455 - Primary Care Access for Newborns: Bridging Gaps through a midwifery-driven neonatal care model
Monday, April 27, 2026
8:00am - 10:00am ET
Publication Number: 4446.455
Saisujani Rasiah, St Michael's Hospital - Unity Health Toronto, Toronto, ON, Canada; Michael Sgro, St Michaels Hospital, Toronto, ON, Canada; Alena Moya, Unity Health Toronto, Toronto, ON, Canada; Sloane J.. Freeman, University of Toronto Temerty Faculty of Medicine, Toronto, ON, Canada
Research Coordinator St Michael's Hospital - Unity Health Toronto Toronto, Ontario, Canada
Background: Across Canada, 8.1% of children lack a regular healthcare provider. However, little is understood about primary care access among newborns. In 2018, the Ontario Ministry of Health introduced funding for outpatient midwifery-driven neonatal care to bridge this gap in access and support timely access to primary care providers (PCPs). However, there remains limited evidence on the feasibility and impact of such care models on improving primary care access for newborns. Objective: Our objective is to assess whether access to a midwifery-driven neonatal care model is feasible and improves newborn attachment to PCPs. Design/Methods: Between January to October 2025, we conducted a prospective observational cohort study of newborns at a large urban academic hospital with a birth rate of 2,557/year. Caregivers who reported challenges in obtaining a PCP for their newborn at discharge were referred to the midwifery-driven neonatal clinic for ongoing follow-up and support. A pre–post design was employed, where caregivers completed an entry survey at their newborn’s first visit to the midwifery-driven neonatal clinic and a discharge survey approximately six weeks later. The survey data was used to examine changes in PCP attachment following access to care at the midwifery-driven neonatal clinic and to describe caregivers’ experiences with this model of care. Results: A total of 281 caregivers completed the entry survey, and 96 caregivers (34%) completed the discharge survey. At the time of entry, 148/281 (52%) caregivers self-reported that they did not have a PCP for their newborn. Among these, 68/148 (45%) indicated difficulty finding a PCP, 118/148 (80%) reported living in rental housing, 84/148 (57%) indicated English not being their first language, 66/148 (45%) identified as landed immigrants or individuals with refugee status, and 71/148 (48%) did not have a PCP for themselves. Upon discharge from the midwifery-driven neonatal care clinic, 74/96 (77%) indicated that their newborn was successfully attached to a PCP. Most respondents found the clinic beneficial (92/96, 95%) and would recommend it to others (91/96, 95%).

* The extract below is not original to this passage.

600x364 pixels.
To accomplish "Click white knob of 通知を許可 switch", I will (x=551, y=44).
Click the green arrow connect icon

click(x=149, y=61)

Conclusion(s): Our study demonstrated a substantially higher proportion of newborns without PCPs compared to children across Canada. We demonstrated a considerable improvement in PCP attachment following care at the midwifery-driven neonatal clinic. These findings will inform policies and sustainable strategies to address the PCP shortage in Ontario and beyond, while laying the groundwork for future population-level research focused on improving equitable access to newborn primary care.